Rewrite all of the records below with every instance of "Find the location of" changed to "Determine the position of", keeping everything else the same.

Data section start

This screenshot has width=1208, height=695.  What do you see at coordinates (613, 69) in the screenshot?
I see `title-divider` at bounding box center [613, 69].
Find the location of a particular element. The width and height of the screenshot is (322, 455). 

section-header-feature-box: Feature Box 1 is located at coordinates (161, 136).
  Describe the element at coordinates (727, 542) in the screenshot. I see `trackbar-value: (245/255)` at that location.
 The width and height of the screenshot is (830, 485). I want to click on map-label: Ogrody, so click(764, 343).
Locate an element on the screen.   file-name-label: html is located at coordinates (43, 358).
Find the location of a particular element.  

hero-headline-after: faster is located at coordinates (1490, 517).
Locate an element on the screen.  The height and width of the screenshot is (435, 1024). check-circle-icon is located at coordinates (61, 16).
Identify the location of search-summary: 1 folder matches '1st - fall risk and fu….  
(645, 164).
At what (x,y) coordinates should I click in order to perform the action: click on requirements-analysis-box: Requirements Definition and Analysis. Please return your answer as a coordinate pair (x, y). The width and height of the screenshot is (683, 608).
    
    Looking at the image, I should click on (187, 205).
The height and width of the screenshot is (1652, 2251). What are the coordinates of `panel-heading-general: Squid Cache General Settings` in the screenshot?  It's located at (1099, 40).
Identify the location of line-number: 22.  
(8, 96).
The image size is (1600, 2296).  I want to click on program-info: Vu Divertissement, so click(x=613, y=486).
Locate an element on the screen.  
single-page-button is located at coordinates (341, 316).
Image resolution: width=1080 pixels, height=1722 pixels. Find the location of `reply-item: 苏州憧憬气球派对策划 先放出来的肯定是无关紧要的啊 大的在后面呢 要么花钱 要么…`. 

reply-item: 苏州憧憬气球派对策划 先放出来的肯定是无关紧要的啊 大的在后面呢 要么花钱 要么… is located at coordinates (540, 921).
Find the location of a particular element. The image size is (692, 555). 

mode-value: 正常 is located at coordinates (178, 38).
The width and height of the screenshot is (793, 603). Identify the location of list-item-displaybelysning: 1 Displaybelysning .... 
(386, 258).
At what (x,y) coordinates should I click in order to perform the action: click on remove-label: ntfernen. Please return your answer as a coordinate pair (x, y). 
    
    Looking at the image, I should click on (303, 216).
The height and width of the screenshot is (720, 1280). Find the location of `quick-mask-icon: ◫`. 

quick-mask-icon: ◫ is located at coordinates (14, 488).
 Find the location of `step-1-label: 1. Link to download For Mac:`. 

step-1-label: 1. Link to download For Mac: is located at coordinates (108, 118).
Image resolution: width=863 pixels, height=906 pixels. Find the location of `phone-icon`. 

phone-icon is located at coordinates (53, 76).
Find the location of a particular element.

Data section end

**Answer box**
This screenshot has width=1208, height=695.  What do you see at coordinates (613, 69) in the screenshot?
I see `title-divider` at bounding box center [613, 69].
Determine the position of a particular element. The width and height of the screenshot is (322, 455). 

section-header-feature-box: Feature Box 1 is located at coordinates (161, 136).
  Describe the element at coordinates (727, 542) in the screenshot. I see `trackbar-value: (245/255)` at that location.
 The width and height of the screenshot is (830, 485). I want to click on map-label: Ogrody, so click(764, 343).
Locate an element on the screen.   file-name-label: html is located at coordinates (43, 358).
Determine the position of a particular element.  

hero-headline-after: faster is located at coordinates (1490, 517).
Locate an element on the screen.  The height and width of the screenshot is (435, 1024). check-circle-icon is located at coordinates (61, 16).
Identify the location of search-summary: 1 folder matches '1st - fall risk and fu….  
(645, 164).
At what (x,y) coordinates should I click in order to perform the action: click on requirements-analysis-box: Requirements Definition and Analysis. Please return your answer as a coordinate pair (x, y). The width and height of the screenshot is (683, 608).
    
    Looking at the image, I should click on (187, 205).
The height and width of the screenshot is (1652, 2251). What are the coordinates of `panel-heading-general: Squid Cache General Settings` in the screenshot?  It's located at (1099, 40).
Identify the location of line-number: 22.  
(8, 96).
The image size is (1600, 2296).  I want to click on program-info: Vu Divertissement, so click(x=613, y=486).
Locate an element on the screen.  
single-page-button is located at coordinates (341, 316).
Image resolution: width=1080 pixels, height=1722 pixels. Determine the position of `reply-item: 苏州憧憬气球派对策划 先放出来的肯定是无关紧要的啊 大的在后面呢 要么花钱 要么…`. 

reply-item: 苏州憧憬气球派对策划 先放出来的肯定是无关紧要的啊 大的在后面呢 要么花钱 要么… is located at coordinates (540, 921).
Determine the position of a particular element. The image size is (692, 555). 

mode-value: 正常 is located at coordinates (178, 38).
The width and height of the screenshot is (793, 603). Identify the location of list-item-displaybelysning: 1 Displaybelysning .... 
(386, 258).
At what (x,y) coordinates should I click in order to perform the action: click on remove-label: ntfernen. Please return your answer as a coordinate pair (x, y). 
    
    Looking at the image, I should click on (303, 216).
The height and width of the screenshot is (720, 1280). Determine the position of `quick-mask-icon: ◫`. 

quick-mask-icon: ◫ is located at coordinates (14, 488).
 Determine the position of `step-1-label: 1. Link to download For Mac:`. 

step-1-label: 1. Link to download For Mac: is located at coordinates (108, 118).
Image resolution: width=863 pixels, height=906 pixels. Determine the position of `phone-icon`. 

phone-icon is located at coordinates (53, 76).
Determine the position of a particular element.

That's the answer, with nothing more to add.